I’m wondering why anyone would doubt this. It’s not like it’s any great secret that men in general tend to be significantly taller than women.
I am .5 inches taller than both parents -
well, I was a decade ago- now they are shrinking…
They were both 5’10" and I am 5’10 1/2"
I also understand that a child is approximately half its adult height when its aged two years. Assuming of course that it hasn’t any growth retarding illness at that time.
Does this match any parent’s observation?
I’m taller than my father, but not my mother. My brother (who has a different father) is taller than her.
Basically the differential in male and female heights is genetically determined, assuming proper nutrition to all concerned. Height genetically seems to be a trait that is due to several sets of genes that work together to determine height. Some genes make you taller than others. When you get genes from parents, on the average you get some talls and some shorts…but you may get only shorts from Mom and from Dad, or only talls from Mom and Dad…such are the benefits of sexual reproduction.
Males with identical height genes as females will grow taller.
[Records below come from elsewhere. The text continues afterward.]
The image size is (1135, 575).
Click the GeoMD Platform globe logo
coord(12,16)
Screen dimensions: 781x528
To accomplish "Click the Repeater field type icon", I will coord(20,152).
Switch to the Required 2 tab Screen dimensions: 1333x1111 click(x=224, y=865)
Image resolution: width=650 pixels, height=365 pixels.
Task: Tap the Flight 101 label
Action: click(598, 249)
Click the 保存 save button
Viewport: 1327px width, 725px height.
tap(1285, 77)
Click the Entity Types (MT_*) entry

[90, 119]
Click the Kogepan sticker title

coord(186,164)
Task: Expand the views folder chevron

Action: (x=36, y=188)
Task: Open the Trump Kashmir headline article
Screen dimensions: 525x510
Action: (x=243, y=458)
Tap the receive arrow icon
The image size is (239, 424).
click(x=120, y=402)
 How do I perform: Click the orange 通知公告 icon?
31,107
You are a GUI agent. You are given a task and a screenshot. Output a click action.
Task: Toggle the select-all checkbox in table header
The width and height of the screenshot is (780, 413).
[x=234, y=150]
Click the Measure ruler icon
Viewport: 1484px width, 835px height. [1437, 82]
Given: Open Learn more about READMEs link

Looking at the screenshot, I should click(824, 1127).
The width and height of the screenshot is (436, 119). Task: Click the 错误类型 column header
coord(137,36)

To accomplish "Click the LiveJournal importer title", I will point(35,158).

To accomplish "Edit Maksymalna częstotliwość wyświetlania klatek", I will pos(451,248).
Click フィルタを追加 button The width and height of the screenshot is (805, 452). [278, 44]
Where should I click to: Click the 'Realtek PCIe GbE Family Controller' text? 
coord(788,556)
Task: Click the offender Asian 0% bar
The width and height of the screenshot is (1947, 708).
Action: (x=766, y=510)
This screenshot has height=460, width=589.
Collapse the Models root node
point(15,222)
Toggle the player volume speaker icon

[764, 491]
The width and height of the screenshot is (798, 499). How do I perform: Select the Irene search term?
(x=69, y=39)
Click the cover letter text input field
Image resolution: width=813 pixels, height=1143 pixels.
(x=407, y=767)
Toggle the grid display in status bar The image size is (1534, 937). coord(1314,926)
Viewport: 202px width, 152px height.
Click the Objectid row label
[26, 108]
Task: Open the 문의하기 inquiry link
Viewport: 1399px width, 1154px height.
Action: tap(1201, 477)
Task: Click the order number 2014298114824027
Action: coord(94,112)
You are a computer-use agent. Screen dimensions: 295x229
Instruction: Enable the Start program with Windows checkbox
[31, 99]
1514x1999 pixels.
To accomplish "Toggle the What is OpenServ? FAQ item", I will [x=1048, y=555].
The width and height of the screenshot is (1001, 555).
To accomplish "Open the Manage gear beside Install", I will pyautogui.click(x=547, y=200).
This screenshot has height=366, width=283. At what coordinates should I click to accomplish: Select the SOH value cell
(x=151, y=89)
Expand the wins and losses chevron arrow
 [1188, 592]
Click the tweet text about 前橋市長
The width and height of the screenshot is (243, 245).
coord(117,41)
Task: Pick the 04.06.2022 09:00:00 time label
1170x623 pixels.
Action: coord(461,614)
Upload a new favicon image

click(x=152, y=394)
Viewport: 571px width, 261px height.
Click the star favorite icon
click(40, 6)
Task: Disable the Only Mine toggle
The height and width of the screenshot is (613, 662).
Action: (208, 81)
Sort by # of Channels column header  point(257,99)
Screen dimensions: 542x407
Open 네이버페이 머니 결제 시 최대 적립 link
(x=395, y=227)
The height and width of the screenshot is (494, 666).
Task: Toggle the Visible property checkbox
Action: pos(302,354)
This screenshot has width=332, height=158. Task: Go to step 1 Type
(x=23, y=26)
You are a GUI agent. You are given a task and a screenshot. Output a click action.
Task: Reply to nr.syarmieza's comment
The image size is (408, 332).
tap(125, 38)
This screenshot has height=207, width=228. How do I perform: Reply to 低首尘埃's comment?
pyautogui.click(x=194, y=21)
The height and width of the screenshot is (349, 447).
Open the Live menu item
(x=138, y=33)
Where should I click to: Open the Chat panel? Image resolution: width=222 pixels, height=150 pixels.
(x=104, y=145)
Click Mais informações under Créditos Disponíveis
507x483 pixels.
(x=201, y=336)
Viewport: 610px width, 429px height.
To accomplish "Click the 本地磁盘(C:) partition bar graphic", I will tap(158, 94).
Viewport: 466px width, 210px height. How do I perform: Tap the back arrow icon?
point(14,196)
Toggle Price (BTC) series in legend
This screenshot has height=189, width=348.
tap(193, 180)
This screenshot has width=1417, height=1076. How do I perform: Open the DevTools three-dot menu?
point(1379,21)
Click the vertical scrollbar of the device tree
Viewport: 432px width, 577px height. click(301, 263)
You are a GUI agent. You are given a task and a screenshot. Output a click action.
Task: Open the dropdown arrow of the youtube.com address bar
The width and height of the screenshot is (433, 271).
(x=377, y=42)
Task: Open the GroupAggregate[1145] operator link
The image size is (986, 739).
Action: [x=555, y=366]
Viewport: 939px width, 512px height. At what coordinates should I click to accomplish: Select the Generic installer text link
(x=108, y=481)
This appears to be the case when tall genes are in the presence of testosterone.
Of course, due to many factors such as nutrition and the genes present in populations (think pygmies and Masai), some females are taller than some males, but in all human populations, Males tend to be taller on average than females. There are many exceptions of course.
My daughter is exactly my wife’s height. My son is exactly my height.
Both are pissed off about it - my daughter would love to be taller (my wife is not tall), and my son doesn’t like being the tallest person around.
My father and mother are both 5’6" , give or take a 1/4 inch. I’m 6’ 2" . How did THAT happen?
Strictly unscientific, but for whatever reason based on the informal observations I’ve made re parent/child pairs I’ve seen in my life, it always seemed to me that if the mother being tall had more impact on the son being tall.
Put another way i almost never saw tall mothers with short sons, but did see tall mothers with short daughters.
This may be a general average but individual children vary widely in height and so relying on this will give you some very gimpy results. It would predict my daughter to end up at 6’3" or so, which seems very unlikely.
My mother was the same height I am (5’4"). I don’t know how tall my father was.
My step-father was 5’2". My first half brother is 6’1", next is 5’8" half sister is 4’10" last half brother 5’2"
One must look beyond just the pervious generation.
My dad’s 5’10", my mom’s 5’8", so I should be just under 6’ by the formula. I’m 6’3".
My sister is 5’7", but she had knee surgery in sixth grade and had to have her growth plate closed before surgery. According to those tests they do when you are a kid, she was supposed to be 6’. (And it predicted me at 6’2", which is pretty good.)